• Text section:
______________________________
Learn to create dynamic, moving visuals that change over time.

Understanding Time

Getting Time Values

In TSL, you can easily access time to create animations:

ライブエディター
const fragment = () => {
      // Change color over time
      const r = iTime.sin()
      const g = iTime.add(2).sin()
      const b = iTime.add(4).sin()
      return vec4(r, g, b, 1)
}

What happens: Colors smoothly cycle through different values, creating a rainbow effect.

Basic Time Patterns

ライブエディター
const fragment = () => {
      // Pattern A: Oscillation - smoothly goes up and down
      const oscillation = iTime.mul(2).sin()
      // Pattern B: Linear progression - steadily increases
      const linear = iTime.mul(0.5).fract()
      // Pattern C: Pulse - sharp peaks
      const pulseInput = iTime.mul(3).sin()
      const pulse = smoothstep(0.7, 1, pulseInput)
      // Mix patterns based on position
      const t = uv.x
      const mixRatio1 = smoothstep(0, 0.5, t)
______________________________
• Source data:
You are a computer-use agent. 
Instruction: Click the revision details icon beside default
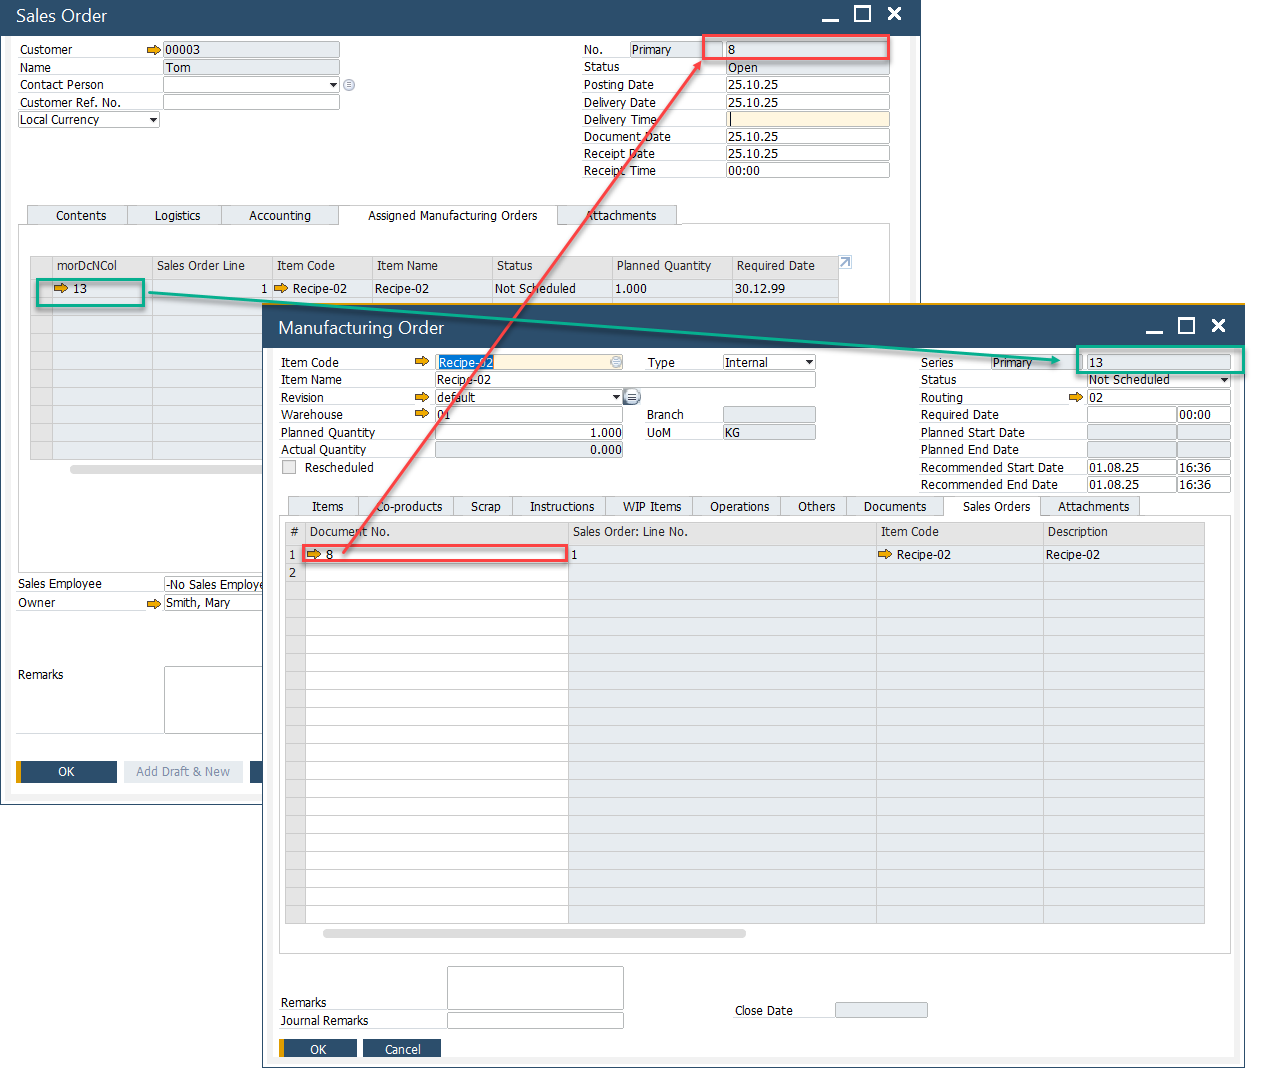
______________________________
• Problem to solve: Print everything in the time-animation tutorial from "const b = iTime.add(4).sin()" down to "oscillation = iTime.mul(2).sin()", with each character unchanged.

• Result below:
const b = iTime.add(4).sin()
      return vec4(r, g, b, 1)
}

What happens: Colors smoothly cycle through different values, creating a rainbow effect.

Basic Time Patterns

ライブエディター
const fragment = () => {
      // Pattern A: Oscillation - smoothly goes up and down
      const oscillation = iTime.mul(2).sin()